Tout de même, Alex Portal n’a pas oublié de saluer Kylian, «ce qu’il a fait est énorme, et il le mérite amplement». De fait, ces deux Portal, c’est jamais sans mon frère. Se retrouver concurrents dans la même épreuve ? Ils connaissent bien le cas de figure, ils l’apprécient, le souhaitent, voire le favorisent. Lors des séries de ce 400, les frangins nageaient côte à côte, en lignes 4 et 5, Alex s’est rapproché de celle de Kylian pour qu’il profite du phénomène d’aspiration. Prendre sous son aile, jusque dans l’eau : ce geste quasiment romanesque atteste une attention à l’autre passablement émouvante. Le cliché d’Abel et Caïn peut aller se rhabiller, dans cette fratrie-là, aucun ne cherche à couler l’autre.

Le même handicap les lie, l’albinisme oculaire, une maladie génétique qui les empêche de voir net au-delà d’un mètre et qui rend leurs rétines ultrasensibles à la lumière. La niaque compétitrice aussi, à l’évidence.

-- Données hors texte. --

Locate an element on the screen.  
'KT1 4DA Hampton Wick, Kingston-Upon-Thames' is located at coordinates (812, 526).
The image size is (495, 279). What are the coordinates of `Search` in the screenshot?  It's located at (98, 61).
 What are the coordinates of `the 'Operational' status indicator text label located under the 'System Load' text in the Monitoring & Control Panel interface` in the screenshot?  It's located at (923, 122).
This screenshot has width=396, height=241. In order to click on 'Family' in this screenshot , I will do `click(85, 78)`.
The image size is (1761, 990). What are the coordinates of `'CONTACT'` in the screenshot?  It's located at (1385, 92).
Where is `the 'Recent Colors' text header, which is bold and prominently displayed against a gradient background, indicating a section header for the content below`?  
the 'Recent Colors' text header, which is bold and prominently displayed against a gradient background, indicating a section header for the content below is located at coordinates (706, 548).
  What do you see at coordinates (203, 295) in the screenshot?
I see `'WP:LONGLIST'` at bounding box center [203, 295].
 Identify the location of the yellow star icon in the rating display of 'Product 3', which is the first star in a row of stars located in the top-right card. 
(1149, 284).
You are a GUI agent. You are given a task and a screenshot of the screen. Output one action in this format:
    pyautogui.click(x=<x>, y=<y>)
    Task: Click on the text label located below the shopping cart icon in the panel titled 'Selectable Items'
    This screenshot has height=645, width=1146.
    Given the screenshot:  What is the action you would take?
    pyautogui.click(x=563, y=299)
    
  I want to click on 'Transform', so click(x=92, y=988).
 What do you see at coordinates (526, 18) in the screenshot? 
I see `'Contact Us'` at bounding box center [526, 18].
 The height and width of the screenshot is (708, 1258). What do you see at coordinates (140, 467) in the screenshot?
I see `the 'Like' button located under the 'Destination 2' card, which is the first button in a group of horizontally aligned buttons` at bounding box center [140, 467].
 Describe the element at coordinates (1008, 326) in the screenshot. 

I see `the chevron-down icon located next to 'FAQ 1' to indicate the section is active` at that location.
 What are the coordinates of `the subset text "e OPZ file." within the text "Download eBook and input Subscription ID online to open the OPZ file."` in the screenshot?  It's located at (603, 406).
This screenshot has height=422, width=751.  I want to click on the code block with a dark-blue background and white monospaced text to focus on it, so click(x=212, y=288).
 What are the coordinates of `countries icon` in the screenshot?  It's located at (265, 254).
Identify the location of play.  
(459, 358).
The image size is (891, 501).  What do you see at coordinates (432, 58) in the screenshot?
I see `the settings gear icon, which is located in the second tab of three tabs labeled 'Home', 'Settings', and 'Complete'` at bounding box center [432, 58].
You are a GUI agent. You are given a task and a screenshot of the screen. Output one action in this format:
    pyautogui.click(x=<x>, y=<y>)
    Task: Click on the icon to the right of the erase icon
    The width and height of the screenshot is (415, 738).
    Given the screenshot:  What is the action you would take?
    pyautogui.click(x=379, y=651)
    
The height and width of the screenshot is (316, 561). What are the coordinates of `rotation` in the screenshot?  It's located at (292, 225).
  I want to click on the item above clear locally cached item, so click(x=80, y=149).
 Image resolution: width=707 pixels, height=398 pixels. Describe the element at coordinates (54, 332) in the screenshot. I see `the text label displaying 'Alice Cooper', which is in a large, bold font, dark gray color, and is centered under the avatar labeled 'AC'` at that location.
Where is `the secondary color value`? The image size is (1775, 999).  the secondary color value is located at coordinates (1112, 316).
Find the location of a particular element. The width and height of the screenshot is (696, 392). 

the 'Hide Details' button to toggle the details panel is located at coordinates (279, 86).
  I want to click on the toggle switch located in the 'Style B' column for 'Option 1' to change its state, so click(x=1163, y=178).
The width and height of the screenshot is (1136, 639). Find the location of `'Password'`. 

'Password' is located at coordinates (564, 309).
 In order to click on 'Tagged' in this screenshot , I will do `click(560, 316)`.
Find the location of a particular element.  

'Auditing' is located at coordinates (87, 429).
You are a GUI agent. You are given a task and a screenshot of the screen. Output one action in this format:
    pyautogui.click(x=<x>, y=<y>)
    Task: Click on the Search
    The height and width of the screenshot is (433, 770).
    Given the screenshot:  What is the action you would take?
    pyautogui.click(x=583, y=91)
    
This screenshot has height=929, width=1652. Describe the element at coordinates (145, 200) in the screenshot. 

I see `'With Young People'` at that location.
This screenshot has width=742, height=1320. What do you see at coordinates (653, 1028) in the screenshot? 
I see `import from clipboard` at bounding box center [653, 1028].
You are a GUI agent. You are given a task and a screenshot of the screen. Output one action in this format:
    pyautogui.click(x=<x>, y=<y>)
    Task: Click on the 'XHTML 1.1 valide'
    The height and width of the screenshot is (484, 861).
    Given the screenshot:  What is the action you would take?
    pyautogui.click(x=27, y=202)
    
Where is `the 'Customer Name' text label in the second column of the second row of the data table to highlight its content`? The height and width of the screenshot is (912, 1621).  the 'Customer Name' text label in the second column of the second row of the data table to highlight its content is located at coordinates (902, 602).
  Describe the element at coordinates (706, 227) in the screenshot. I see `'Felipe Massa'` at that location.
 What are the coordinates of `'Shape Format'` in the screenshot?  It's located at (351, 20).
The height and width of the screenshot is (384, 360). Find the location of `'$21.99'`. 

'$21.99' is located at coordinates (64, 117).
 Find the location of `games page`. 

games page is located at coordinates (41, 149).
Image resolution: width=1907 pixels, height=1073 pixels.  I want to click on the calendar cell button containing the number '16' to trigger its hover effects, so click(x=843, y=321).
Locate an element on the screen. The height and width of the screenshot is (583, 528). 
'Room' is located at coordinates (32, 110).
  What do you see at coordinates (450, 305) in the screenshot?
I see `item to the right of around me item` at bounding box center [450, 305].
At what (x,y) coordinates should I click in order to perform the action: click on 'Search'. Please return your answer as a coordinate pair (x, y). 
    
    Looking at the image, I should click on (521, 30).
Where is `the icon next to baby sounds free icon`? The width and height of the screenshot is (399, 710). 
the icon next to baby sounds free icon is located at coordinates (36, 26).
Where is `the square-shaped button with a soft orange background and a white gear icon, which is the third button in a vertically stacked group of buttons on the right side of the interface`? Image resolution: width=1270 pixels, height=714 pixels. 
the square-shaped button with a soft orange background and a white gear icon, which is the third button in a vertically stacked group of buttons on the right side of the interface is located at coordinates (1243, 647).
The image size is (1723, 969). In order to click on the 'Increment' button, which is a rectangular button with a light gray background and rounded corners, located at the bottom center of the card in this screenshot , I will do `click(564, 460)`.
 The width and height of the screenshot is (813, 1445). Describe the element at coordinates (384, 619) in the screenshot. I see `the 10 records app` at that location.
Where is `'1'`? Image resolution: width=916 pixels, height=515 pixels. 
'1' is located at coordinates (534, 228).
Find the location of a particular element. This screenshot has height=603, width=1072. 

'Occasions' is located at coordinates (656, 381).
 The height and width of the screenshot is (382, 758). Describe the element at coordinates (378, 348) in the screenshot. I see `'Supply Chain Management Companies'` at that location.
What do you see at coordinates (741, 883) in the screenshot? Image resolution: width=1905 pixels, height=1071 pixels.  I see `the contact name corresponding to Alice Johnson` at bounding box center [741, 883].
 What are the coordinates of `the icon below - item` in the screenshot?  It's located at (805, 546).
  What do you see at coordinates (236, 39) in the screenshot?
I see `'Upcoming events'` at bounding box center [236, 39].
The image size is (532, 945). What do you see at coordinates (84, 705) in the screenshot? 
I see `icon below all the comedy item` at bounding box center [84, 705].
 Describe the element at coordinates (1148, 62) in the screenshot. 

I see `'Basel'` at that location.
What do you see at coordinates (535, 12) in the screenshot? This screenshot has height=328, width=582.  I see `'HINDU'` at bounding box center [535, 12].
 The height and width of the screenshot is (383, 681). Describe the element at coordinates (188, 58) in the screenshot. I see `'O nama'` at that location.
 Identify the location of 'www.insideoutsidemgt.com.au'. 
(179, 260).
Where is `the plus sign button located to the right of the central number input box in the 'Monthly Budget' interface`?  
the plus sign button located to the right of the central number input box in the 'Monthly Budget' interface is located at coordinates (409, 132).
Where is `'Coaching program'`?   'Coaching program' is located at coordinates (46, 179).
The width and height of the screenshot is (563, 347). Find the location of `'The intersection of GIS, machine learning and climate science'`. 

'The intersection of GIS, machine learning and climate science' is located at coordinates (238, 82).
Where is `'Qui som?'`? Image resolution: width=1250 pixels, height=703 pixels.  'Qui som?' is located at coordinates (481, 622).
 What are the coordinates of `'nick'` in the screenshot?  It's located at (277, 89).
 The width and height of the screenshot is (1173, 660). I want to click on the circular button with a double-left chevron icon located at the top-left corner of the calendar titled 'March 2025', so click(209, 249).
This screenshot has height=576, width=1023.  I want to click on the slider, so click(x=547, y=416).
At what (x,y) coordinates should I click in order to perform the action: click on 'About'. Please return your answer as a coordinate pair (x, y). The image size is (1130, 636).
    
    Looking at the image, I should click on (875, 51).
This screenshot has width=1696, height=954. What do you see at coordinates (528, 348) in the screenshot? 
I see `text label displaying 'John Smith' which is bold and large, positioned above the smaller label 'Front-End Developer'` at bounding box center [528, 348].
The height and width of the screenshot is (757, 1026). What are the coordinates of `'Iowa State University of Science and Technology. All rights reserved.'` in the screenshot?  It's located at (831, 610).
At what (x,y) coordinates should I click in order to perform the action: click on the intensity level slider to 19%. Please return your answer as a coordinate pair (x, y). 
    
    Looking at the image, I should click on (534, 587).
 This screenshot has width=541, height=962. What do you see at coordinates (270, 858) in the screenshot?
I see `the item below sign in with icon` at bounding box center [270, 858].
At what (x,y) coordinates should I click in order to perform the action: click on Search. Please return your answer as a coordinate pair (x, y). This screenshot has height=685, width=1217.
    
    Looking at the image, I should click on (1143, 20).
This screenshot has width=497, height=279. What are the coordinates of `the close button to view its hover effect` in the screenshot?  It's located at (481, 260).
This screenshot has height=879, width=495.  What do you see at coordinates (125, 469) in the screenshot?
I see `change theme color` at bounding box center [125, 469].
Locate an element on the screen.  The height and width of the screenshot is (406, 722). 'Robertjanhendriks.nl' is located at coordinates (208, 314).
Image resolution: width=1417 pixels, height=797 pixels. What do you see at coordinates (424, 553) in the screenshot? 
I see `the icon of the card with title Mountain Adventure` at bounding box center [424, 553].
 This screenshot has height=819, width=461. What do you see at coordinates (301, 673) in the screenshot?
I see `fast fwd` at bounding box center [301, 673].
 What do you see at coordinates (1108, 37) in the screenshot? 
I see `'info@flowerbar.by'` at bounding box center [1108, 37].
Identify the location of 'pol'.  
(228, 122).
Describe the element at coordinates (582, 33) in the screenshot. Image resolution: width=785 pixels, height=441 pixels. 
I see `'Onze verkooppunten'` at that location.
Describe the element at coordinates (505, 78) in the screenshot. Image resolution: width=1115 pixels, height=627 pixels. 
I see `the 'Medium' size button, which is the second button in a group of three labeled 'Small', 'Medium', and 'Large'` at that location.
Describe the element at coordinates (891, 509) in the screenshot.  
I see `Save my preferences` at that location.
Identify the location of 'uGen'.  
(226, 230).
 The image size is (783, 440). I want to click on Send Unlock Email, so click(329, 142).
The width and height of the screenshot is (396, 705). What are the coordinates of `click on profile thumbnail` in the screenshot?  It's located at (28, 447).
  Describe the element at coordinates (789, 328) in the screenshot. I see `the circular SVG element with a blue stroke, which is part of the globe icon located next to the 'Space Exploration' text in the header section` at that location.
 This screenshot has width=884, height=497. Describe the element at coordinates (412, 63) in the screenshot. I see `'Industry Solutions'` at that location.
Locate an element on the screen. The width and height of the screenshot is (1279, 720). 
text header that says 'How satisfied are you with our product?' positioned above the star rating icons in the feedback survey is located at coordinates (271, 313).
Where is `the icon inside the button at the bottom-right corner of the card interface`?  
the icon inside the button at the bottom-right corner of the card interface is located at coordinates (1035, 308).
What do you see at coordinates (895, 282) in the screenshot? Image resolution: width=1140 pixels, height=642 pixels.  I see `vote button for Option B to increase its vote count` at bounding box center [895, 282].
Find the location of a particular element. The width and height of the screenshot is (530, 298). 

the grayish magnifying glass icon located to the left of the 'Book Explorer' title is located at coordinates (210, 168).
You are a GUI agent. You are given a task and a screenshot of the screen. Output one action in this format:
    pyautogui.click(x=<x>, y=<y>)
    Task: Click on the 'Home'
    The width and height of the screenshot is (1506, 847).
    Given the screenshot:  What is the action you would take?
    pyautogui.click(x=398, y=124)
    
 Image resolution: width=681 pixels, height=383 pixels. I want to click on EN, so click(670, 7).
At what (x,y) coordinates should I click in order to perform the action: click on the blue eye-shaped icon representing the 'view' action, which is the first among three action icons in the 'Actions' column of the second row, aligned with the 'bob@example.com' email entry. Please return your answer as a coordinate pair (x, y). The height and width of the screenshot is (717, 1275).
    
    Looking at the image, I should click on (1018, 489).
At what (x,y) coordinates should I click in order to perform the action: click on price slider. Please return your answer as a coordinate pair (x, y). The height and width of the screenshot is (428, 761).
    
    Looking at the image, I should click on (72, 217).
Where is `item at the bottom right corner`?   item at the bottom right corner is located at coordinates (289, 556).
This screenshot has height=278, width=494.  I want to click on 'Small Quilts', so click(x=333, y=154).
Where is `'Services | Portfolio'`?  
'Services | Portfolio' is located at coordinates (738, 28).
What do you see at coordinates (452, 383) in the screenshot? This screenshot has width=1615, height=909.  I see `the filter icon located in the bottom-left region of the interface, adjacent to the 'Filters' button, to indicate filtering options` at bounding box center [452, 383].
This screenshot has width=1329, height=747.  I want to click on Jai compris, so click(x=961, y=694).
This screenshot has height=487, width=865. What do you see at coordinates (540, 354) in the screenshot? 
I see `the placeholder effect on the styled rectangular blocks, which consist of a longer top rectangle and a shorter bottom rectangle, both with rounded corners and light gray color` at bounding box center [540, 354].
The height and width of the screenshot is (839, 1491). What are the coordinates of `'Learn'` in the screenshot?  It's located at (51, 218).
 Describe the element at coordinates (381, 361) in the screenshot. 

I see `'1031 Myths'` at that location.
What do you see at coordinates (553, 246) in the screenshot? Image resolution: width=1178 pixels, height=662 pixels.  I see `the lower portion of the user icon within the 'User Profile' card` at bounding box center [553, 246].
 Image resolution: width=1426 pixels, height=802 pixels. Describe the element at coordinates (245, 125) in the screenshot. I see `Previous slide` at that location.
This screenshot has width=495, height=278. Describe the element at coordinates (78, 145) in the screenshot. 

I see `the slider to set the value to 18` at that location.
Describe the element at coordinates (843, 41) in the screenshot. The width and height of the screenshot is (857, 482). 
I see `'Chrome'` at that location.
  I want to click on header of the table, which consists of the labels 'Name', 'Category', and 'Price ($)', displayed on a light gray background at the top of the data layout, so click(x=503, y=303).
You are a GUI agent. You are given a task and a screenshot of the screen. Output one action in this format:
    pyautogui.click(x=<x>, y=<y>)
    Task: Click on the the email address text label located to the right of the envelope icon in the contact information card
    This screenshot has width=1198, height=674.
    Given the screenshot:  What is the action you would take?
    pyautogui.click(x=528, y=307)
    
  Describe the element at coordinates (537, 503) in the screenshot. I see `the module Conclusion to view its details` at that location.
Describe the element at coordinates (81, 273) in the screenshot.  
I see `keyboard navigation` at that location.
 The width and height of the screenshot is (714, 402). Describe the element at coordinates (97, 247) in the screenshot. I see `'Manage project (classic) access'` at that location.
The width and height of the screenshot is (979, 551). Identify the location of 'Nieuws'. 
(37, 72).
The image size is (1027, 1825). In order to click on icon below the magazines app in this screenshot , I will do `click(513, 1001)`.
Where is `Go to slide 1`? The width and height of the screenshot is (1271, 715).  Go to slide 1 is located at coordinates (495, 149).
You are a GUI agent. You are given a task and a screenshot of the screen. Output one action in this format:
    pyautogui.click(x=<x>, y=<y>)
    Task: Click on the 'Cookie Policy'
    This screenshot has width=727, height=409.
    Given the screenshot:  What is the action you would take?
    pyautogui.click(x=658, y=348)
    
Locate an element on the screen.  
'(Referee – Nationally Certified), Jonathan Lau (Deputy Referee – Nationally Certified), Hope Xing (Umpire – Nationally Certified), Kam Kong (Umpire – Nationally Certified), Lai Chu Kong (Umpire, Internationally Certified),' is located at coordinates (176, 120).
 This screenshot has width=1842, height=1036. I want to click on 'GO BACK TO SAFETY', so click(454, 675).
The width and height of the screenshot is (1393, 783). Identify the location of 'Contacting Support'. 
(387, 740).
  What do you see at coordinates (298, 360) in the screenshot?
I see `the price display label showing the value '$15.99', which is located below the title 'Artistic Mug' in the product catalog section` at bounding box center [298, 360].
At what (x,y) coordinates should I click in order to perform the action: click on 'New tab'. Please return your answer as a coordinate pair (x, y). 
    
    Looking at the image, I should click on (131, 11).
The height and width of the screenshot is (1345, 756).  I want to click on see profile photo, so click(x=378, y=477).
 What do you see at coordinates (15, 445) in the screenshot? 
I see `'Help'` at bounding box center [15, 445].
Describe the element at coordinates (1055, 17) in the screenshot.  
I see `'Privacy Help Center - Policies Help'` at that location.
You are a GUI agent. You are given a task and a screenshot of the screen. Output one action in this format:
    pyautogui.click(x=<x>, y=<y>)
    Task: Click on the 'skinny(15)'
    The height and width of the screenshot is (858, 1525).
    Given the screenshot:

Elle a été favorisée par un biotope familial sportif sur plusieurs générations - leur mère Virginie participe d’ailleurs à ces Paralympiques, dans la catégorie «starter» (chargée de donner le départ) des épreuves féminines.

Mais ces points communs pourraient exister sans plus d’affinités, d’ailleurs le «lui, c’est lui, moi c’est moi» serait recevable, tout le monde n’est pas apte au familialisme fusionnel. Au lieu de quoi les frères de Saint-Germain-en-Laye semblent se nourrir de la présence l’un de l’autre, revendiquent leur complicité, en jouent, ce samedi soir en arrivant coiffés du même bob rouge. Evidemment, on pense aux frères pongistes Alexis et Félix Lebrun, qui ont ému et électrisé l’Hexagone pendant Jeux Olympiques. Travail, famille, fratrie, nouveau slogan du «feel good» français ?

(1) La Russie et la Biélorussie, son alliée, ont été interdites de Jeux olympiques et paralympiques consécutivement à l’invasion de l’Ukraine en février 2022. Les athlètes ont été autorisés à participer aux compétitions (mais pas aux cérémonies) sous certaines conditions, après enquête prouvant qu’ils n’ont pas apporté de soutien actif à la guerre en Ukraine.